'''
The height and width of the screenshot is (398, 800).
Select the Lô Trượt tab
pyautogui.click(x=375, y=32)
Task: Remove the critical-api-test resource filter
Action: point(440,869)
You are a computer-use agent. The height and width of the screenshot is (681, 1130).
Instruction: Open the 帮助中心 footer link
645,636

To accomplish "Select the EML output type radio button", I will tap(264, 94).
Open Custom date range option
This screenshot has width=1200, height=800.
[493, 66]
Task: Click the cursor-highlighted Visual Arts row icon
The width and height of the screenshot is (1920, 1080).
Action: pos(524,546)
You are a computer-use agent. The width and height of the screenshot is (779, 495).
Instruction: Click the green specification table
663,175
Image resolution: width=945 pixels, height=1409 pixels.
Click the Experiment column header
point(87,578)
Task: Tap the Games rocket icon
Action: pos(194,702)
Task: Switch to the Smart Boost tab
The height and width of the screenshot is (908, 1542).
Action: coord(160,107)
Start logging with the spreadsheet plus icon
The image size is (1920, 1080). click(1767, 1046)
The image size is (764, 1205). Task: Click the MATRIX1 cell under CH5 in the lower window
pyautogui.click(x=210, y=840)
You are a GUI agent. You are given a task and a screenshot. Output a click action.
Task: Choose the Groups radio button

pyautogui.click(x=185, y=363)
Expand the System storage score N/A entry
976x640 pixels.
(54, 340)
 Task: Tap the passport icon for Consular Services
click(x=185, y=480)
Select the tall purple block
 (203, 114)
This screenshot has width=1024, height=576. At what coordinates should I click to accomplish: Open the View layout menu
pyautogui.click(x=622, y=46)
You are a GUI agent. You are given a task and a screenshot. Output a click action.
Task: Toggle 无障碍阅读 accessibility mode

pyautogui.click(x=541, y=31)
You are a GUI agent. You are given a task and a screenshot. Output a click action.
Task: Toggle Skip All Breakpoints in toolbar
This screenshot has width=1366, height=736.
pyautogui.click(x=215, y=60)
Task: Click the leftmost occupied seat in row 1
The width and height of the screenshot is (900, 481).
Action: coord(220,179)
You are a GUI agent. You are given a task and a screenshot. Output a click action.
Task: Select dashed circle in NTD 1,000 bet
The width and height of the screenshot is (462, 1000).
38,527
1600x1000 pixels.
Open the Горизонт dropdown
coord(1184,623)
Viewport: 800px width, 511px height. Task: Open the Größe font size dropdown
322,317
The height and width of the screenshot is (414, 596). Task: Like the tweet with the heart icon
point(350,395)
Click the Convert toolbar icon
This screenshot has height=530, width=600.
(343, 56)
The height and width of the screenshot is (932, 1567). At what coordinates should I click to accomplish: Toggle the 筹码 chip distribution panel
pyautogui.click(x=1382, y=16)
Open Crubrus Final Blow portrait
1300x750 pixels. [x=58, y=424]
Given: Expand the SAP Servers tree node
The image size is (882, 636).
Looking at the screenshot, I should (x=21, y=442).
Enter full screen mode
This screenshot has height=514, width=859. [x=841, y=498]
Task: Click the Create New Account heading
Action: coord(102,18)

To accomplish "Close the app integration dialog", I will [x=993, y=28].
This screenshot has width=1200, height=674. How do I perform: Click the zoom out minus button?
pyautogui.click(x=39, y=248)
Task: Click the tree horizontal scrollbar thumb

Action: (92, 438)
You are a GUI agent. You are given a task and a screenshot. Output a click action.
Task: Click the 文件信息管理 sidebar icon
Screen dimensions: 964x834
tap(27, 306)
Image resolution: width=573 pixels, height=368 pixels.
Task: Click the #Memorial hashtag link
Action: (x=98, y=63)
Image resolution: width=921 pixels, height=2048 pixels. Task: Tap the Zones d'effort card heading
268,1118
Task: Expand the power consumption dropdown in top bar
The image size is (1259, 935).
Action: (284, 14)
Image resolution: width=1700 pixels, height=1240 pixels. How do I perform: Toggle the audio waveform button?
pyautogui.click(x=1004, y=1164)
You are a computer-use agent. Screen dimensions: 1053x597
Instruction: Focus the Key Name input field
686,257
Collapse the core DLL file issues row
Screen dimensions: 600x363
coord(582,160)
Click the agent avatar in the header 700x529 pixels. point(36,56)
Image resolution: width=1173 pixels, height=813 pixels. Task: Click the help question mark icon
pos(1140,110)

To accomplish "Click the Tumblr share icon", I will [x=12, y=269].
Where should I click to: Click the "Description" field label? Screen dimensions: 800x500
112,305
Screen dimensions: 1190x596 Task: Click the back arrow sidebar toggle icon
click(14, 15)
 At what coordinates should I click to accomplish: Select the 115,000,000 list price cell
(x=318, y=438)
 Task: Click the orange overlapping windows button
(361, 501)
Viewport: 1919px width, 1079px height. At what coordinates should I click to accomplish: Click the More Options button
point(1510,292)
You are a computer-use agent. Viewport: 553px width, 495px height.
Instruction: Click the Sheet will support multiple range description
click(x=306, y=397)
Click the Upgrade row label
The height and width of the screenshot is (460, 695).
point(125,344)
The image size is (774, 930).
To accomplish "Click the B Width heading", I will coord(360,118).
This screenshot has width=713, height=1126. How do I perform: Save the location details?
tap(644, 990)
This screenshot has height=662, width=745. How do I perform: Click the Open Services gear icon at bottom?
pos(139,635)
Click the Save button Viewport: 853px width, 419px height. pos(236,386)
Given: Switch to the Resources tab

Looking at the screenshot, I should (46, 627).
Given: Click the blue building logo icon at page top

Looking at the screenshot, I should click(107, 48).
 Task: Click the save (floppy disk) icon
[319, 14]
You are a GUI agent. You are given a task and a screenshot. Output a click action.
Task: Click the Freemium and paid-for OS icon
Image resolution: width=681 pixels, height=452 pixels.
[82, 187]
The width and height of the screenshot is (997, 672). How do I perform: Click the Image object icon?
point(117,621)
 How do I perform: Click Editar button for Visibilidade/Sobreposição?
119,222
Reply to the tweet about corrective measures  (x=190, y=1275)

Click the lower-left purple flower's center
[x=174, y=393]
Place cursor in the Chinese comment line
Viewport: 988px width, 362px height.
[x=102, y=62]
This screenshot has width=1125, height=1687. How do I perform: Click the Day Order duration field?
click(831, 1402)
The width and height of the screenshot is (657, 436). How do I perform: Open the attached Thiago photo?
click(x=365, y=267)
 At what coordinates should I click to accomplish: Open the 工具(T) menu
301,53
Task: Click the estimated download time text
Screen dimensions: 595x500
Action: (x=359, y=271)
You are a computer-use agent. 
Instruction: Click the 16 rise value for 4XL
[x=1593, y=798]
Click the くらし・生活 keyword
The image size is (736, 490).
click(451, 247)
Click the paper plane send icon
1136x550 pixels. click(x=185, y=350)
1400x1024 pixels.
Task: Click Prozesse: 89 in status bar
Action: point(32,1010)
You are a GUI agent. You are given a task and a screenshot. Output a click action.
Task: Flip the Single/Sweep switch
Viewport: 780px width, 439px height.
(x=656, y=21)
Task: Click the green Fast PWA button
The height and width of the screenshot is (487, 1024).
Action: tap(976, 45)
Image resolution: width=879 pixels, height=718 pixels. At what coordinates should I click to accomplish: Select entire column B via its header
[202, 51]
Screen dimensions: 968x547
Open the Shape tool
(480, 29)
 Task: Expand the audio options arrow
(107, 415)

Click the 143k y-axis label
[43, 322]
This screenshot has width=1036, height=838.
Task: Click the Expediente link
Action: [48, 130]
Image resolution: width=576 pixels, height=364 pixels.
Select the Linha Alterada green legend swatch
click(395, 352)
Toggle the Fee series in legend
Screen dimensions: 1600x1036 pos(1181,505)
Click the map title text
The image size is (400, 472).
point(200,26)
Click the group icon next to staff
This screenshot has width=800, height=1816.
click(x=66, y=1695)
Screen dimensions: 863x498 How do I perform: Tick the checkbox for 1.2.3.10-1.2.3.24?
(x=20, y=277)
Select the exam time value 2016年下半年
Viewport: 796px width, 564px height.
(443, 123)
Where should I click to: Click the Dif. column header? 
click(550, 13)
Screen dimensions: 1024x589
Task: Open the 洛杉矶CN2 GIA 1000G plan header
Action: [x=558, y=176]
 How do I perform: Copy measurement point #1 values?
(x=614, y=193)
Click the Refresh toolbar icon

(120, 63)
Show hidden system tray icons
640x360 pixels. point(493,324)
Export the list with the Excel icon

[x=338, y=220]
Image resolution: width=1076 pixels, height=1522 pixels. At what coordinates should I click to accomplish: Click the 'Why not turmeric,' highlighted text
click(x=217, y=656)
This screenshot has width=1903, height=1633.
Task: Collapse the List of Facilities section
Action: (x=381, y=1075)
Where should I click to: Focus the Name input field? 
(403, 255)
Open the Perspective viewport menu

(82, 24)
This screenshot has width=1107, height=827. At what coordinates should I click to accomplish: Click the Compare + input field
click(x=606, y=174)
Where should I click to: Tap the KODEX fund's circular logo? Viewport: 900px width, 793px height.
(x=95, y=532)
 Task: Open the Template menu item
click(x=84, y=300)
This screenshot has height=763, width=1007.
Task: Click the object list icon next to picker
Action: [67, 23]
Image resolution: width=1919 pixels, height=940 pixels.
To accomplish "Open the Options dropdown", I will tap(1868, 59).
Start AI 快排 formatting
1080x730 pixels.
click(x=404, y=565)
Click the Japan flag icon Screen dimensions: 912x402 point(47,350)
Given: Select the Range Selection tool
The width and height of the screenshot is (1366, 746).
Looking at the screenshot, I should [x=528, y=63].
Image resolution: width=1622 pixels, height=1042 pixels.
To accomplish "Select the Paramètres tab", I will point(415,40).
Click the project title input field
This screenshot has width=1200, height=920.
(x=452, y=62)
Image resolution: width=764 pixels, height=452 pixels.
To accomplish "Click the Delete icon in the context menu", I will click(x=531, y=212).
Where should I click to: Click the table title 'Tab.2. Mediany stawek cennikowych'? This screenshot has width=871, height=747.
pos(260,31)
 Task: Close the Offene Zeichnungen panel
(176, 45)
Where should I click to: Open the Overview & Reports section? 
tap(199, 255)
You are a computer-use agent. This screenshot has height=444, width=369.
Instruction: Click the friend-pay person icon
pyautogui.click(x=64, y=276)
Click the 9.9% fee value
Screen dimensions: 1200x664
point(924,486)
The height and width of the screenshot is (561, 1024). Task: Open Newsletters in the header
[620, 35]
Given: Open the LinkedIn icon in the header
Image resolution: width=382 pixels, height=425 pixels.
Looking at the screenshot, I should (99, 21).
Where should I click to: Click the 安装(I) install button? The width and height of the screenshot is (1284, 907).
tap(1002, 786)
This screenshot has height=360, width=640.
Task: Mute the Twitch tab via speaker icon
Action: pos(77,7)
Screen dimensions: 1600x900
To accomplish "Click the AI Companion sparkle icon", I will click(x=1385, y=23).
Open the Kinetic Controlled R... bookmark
'''
TASK PROMPT: Within the listing above, give again exactly every line from the line with "Select the Linha Alterada green legend swatch" through the line with "Click the Japan", both included, and no other line.

RESULT FOR THIS TASK:
Select the Linha Alterada green legend swatch
click(395, 352)
Toggle the Fee series in legend
Screen dimensions: 1600x1036 pos(1181,505)
Click the map title text
The image size is (400, 472).
point(200,26)
Click the group icon next to staff
This screenshot has width=800, height=1816.
click(x=66, y=1695)
Screen dimensions: 863x498 How do I perform: Tick the checkbox for 1.2.3.10-1.2.3.24?
(x=20, y=277)
Select the exam time value 2016年下半年
Viewport: 796px width, 564px height.
(443, 123)
Where should I click to: Click the Dif. column header? 
click(550, 13)
Screen dimensions: 1024x589
Task: Open the 洛杉矶CN2 GIA 1000G plan header
Action: [x=558, y=176]
 How do I perform: Copy measurement point #1 values?
(x=614, y=193)
Click the Refresh toolbar icon

(120, 63)
Show hidden system tray icons
640x360 pixels. point(493,324)
Export the list with the Excel icon

[x=338, y=220]
Image resolution: width=1076 pixels, height=1522 pixels. At what coordinates should I click to accomplish: Click the 'Why not turmeric,' highlighted text
click(x=217, y=656)
This screenshot has width=1903, height=1633.
Task: Collapse the List of Facilities section
Action: (x=381, y=1075)
Where should I click to: Focus the Name input field? 
(403, 255)
Open the Perspective viewport menu

(82, 24)
This screenshot has width=1107, height=827. At what coordinates should I click to accomplish: Click the Compare + input field
click(x=606, y=174)
Where should I click to: Tap the KODEX fund's circular logo? Viewport: 900px width, 793px height.
(x=95, y=532)
 Task: Open the Template menu item
click(x=84, y=300)
This screenshot has height=763, width=1007.
Task: Click the object list icon next to picker
Action: [67, 23]
Image resolution: width=1919 pixels, height=940 pixels.
To accomplish "Open the Options dropdown", I will tap(1868, 59).
Start AI 快排 formatting
1080x730 pixels.
click(x=404, y=565)
Click the Japan flag icon Screen dimensions: 912x402 point(47,350)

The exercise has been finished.